“Soará enfim a hora do tempo bem-aventurado, do tempo que será semelhante às festas pascais, a hora em que, dissipadas as sombras no céu enfim aberto, os fiéis verão a Deus face a face. A partir desse momento, ninguém mais irá negar que o Cristo seja o filho de Deus. A terra inteira estará repleta da ciência do Senhor, com a única exceção das nações que o diabo porá a perder no fim do mundo. Esse estado será o terceiro, reservado ao reinado do Espírito Santo.”
Joaquim de Fiore
As visões e profecias milenaristas têm provocado certa celeuma e desestabilizado o contemporâneo, no que toca – de maneira mais particular – aos anseios e expectativas quanto ao ano que se inicia. Tornou-se comum o pensamento segundo o qual a própria humanidade iria se aniquilar e sucumbir, em decorrência de seus desencontros, tanto existenciais quanto no sentido de um desenvolvimento e progresso insustentável. São muitos os filmes a abordarem tal temática, sendo frequente também em livros, encontrando, particularmente, especial e intensa aderência no campo religioso, a descortinar e compor a visão milenarista. Chega-se então a duas percepções escatológicas: a primeira milenarista, calcada na crença no Juízo Final, a instaurar um tempo de felicidade e concórdia; a segunda catastrófica, enfatizando a extinção total da vida na terra e o castigo eterno. Neste último caso, talvez, um dos mais conhecidos videntes do armagedom seja o médico e alquimista renascentista Michel de Nostradamus. Mesmo pertencendo ao contexto do século XVI, é considerável o número de pessoas, nos dias atuais, que buscam em suas previsões uma explicação e compreensão para os acontecimentos que envolvem o contemporâneo, inclusive os sinais que evidenciam o fim dos tempos e com ele o ocaso da vida na terra, já prenunciados, de certa forma, nas visões de Nostradamus.

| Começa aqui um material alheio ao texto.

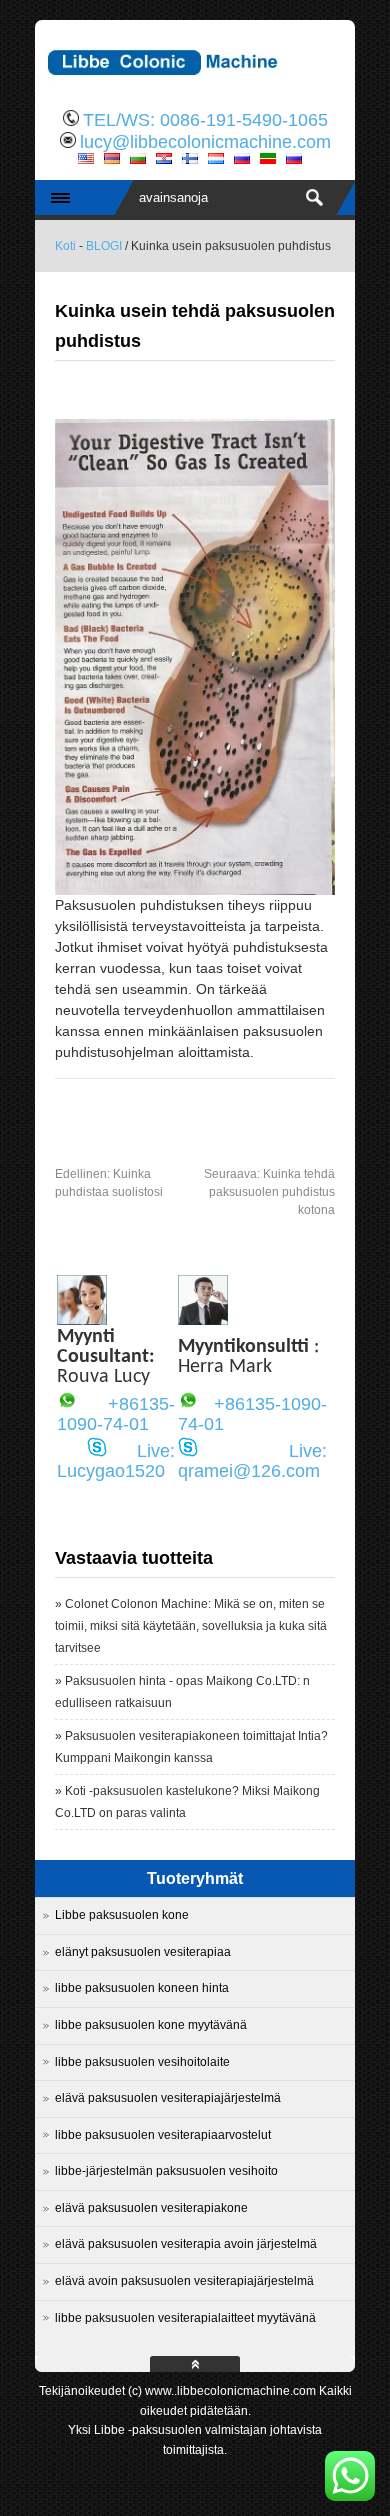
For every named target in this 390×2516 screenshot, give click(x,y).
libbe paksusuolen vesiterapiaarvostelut (163, 2135)
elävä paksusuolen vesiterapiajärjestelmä (168, 2098)
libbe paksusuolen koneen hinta (142, 1988)
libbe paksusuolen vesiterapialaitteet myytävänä (185, 2318)
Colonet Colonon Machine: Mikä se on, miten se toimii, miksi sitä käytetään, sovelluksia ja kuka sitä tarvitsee (191, 1626)
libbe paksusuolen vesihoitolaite (142, 2062)
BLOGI (104, 246)
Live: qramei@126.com (253, 1461)
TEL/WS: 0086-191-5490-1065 (205, 120)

Em discrepância ao que normalmente se pensa, o milenarismo não se constitui como a espera de eventos extraordinários que ocorreriam no contexto do ano 1000 ou 2000. Em linhas gerais, o milenarismo consiste na crença de que haverá mil anos de felicidade na terra. Neste sentido, haveria um milênio – exatamente mil anos – antecedendo o Juízo Final, tempo no qual Jesus Cristo instauraria seu reinado, estabelecendo o verdadeiro paraíso na terra. Seria mil anos livres de toda dor e mal, mil anos de plena felicidade. Tal crença tem como fonte o livro do Apocalipse de São João e também passagens veterotestamentárias, especialmente as profecias de Daniel.
Em rápida projeção histórica, no contexto do medievo, no século XII, a perspectiva milenarista foi revigorada e impulsionada mediante as visões proféticas do abade Joaquim de Fiore. Em decorrência de seu discurso com forte apelo à violência e conteúdo escatológico, o milenarismo acabou por motivar muitas guerras santas e as próprias cruzadas. Com Joaquim de Fiore, o milenarismo alcançou grande representação, impactando e repercutindo em obras de importantes pensadores renascentistas – como, por exemplo, Dante Alighieri –, inclusive inspirando e motivando as viagens de Cristóvão Colombo. Mesmo a América, quando invadida pelos colonizadores europeus, passou a ser compreendida sob o signo do milenarismo, a identificá-la a partir da visão do paraíso, reforçando especulações e esperanças escatológicas.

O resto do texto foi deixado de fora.